Su-Lin Tan| Australian Financial Review| 16 September 2019
The current housing mini-boom triggered by two rate cuts will run out of steam, according to UBS.
Weak credit growth, little pick-up in new housing development and very low levels of homes listed for sale in Sydney and Melbourne suggest there may not be enough fuel to sustain a lasting boom like the one in 2012-2017, according to a UBS analysis.
Unlike that boom, the current uptick in the cycle also hasn’t seen the same new housing supply surge that normally follows price increases, indicating it’s likely to be short-lived or weaker than previously.
“We expect RBA rate cuts and APRA credit easing to trigger a ‘mini-boom’ for home prices. Nonetheless, ‘this cycle will be different’,” UBS economists George Tharenou, Carlos Cacho and Jim Xu said in a note.
“After July credit growth slid to an 8-year low, even with more loans ahead, housing and total credit may only bounce to 4 per cent year on year, as interest-only mortgages expire to principal and interest and up to 70 per cent of mortgagees don’t change payments after rate cuts.”
“July building approvals collapsed to a 6-year low … and our lead indicator of land sales indicates ongoing weakness even worse than our (long-held and relatively bearish) forecast for total dwelling commencements to fall to 170,000 in 2019 and stay low in 2020.”
More broadly, UBS expects the kind of “multiplier effect” from a “real boom” such as the one in 2012-2017 will be muted, given low sales listings and a record low turnover in renovations and other housing-related spending.
The market is already showing some signs of a slowdown after last week’s auction clearance rates dipped lower after a few hectic weeks.
While still strong by standards, Sydney and Melbourne both posted lower preliminary clearance rates, according to Corelogic. Once again, these sales were made against a backdrop of very low listing volumes.
While many buyers have seen some buoyant sales where final auction prices finished higher than asking prices, mainly in popular areas, by and large the housing market is still starved of the easy credit that propelled the last boom, mortgage brokers add.

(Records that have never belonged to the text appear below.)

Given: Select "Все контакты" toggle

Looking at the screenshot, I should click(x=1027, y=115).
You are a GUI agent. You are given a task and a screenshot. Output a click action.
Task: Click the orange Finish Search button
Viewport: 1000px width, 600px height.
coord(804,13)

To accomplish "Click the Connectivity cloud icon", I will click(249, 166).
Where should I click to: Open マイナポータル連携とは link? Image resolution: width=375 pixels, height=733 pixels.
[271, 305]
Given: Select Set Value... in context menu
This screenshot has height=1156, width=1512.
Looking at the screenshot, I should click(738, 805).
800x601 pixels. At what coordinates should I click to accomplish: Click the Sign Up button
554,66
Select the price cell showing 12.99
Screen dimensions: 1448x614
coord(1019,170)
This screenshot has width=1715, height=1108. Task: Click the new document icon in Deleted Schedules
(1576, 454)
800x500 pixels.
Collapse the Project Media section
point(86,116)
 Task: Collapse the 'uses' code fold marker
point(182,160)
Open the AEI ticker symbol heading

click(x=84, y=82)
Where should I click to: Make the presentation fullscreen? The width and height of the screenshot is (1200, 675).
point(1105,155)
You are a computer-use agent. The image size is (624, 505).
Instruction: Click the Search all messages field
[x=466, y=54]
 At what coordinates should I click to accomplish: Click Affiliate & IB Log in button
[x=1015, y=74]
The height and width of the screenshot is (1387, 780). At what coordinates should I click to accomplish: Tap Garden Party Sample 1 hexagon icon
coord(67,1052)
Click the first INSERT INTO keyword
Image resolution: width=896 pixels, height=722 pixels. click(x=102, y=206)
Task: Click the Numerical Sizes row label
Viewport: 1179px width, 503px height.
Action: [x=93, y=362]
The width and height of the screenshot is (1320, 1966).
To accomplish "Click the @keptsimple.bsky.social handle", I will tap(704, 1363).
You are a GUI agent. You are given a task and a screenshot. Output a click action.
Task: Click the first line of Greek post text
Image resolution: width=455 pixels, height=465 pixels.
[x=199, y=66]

“I am not confident in the depth or longevity of current demand,” mortgage broker Catalyst Advisers managing director Adrian Lee said.
“If stock levels or supply returned to same levels as at the peak of the boom, I highly doubt the demand would keep up with it.
“The truth is that most if not all applicants cannot borrow the same amount of money today as they could a year or two ago despite a reduction in interest rates and serviceability benchmark rates.”